Job Requisition:Cyber Threat Hunter
Leidos has a current job opportunity for a Cyber Threat Hunter at Scott AFB, IL.
Enjoy learning about the latest open source security tool announced by one of the security researchers you follow on Twitter? Are your favorite kinds of bears the fancy and cozy type? If yes, this position may be for you. We are looking for experienced and motivated security analysts with a passion for threat hunting to join our team responsible for identifying, correlating, tracking & reporting network/host anomalies and intrusions. The ideal candidate will meet most of the qualifications below as well as have strong written and verbal communication skills, the ability to create complex technical reports on analytical findings, be committed to self-study, and have a desire to keep up with the latest industry news. Don't necessarily meet the qualifications below but are curious (curiosity > *) and passionate about the field? Let's chat anyway!
•Hunt for cyber threats using available tools and data sources.
•Detect, respond to, and report threats across the DOD Information Network to customers and USCYBERCOM.
•Review intelligence sources for actionable threats.
•Identify Indicators of Compromise (IOCs) and integrate those into sensors and SIEMs.
•Bachelor's degree and 2+ years of experience; additional relevant years of work experience can be substituted in lieu of a degree.
•Must have DoD 8570 IAT II (Sec+, CySA+, CISSP, etc.) prior to starting and CSSP-A Certification (CEH, CySA+, GCIA, GCIH, etc.) within 180 days of hire.

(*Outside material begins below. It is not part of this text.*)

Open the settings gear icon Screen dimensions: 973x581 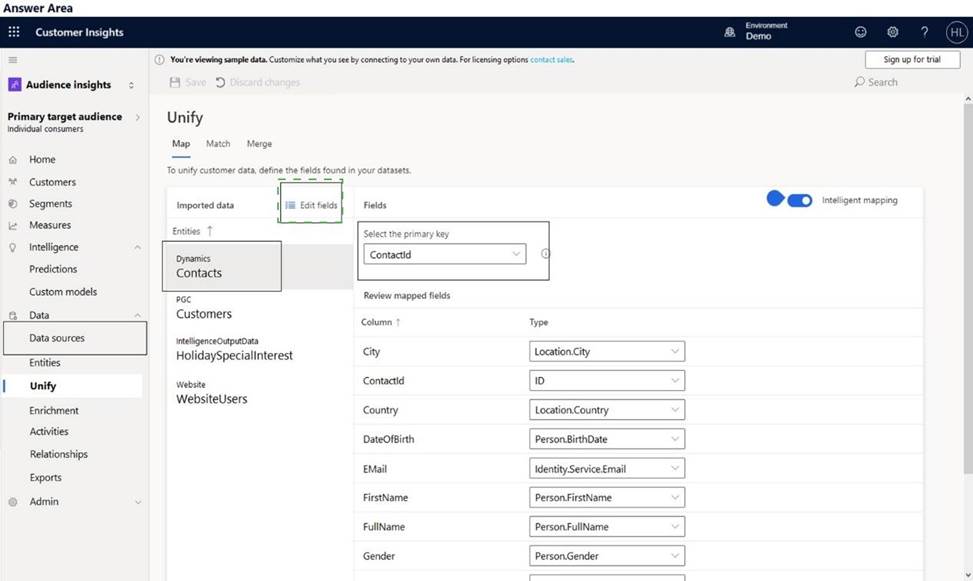coord(893,32)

•Experience identifying network anomalies via raw Firewall, Proxy, Netflow, DNS logs & PCAP.
•Experience identifying host anomalies via Windows Event logs, Sysinternals Sysmon, Process Explorer/Monitor, Autoruns, etc..
•Experience analyzing logs produced by "Next-Gen" AV / Endpoint Detection & Response (EDR) solutions such as Microsoft Defender ATP, Carbon Black, CrowdStrike Falcon
•Advanced understanding of offensive security to include common attack methods and adversary simulation tools/frameworks.
•Familiar with Advanced Persistent Threat (APT) groups, campaigns and intrusion sets.
•Familiar with models/frameworks such as MITRE ATT&CK(tm), LM Cyber Kill Chain(r), Pyramid of Pain, etc..
•Working knowledge of at least one programming language (Python, Go, Ruby, etc..)
•Working knowledge of at least one Windows scripting language (PowerShell, VBScript, creation of batch files, etc..)
•Linux command line experience / bash scripting knowledge.
•Knowledge of malware analysis concepts and methods.
•Knowledge of resources such as RiskIQ PassiveTotal, VirusTotal, DomainTools, Censys.io, etc.. and their use for identifying contributing information for an event.
•Experience with SIEM or log management solutions such as Splunk / Splunk ES, ELK Stack, Graylog, Azure Sentinel.
•Understanding of how to pivot across multiple datasets to correlate artifacts for a single security event.
•Minimum SECRET security clearance.
•TOP SECRET SCI Eligible security clearance.
•Understanding of YARA rules, experience writing rules to identify and classify malware samples.
External Referral Bonus:Eligible
Potential for Telework:No
Clearance Level Required:Secret
Travel:Yes, 10% of the time
Scheduled Weekly Hours:40
Job Family:Cyber Security2000Defense
Leidos is a Fortune 500® information technology, engineering, and science solutions and services leader working to solve the world's toughest challenges in the defense, intelligence, homeland security, civil, and health markets. The company's 33,000 employees support vital missions for government and commercial customers. Headquartered in Reston, Virginia, Leidos reported annual revenues of approximately $10.19 billion for the fiscal year ended December 28, 2018. For more information, visit www.Leidos.com.
Pay and benefits are fundamental to any career decision. That's why we craft compensation packages that reflect the importance of the work we do for our customers. Employment benefits include competitive compensation, Health and Wellness programs, Income Protection, Paid Leave and Retirement. More details are available here.
Leidos will never ask you to provide payment-related information at any part of the employment application process. And Leidos will communicate with you only through emails that are sent from a Leidos.com email address. If you receive an email purporting to be from Leidos that asks for payment-related information or any other personal information, please report the email to firstname.lastname@example.org.
All qualified applicants will receive consideration for employment without regard to sex, race, ethnicity, age, national origin, citizenship, religion, physical or mental disability, medical condition, genetic information, pregnancy, family structure, marital status, ancestry, domestic partner status, sexual orientation, gender identity or expression, veteran or military status, or any other basis prohibited by law. Leidos will also consider for employment qualified applicants with criminal histories consistent with relevant laws.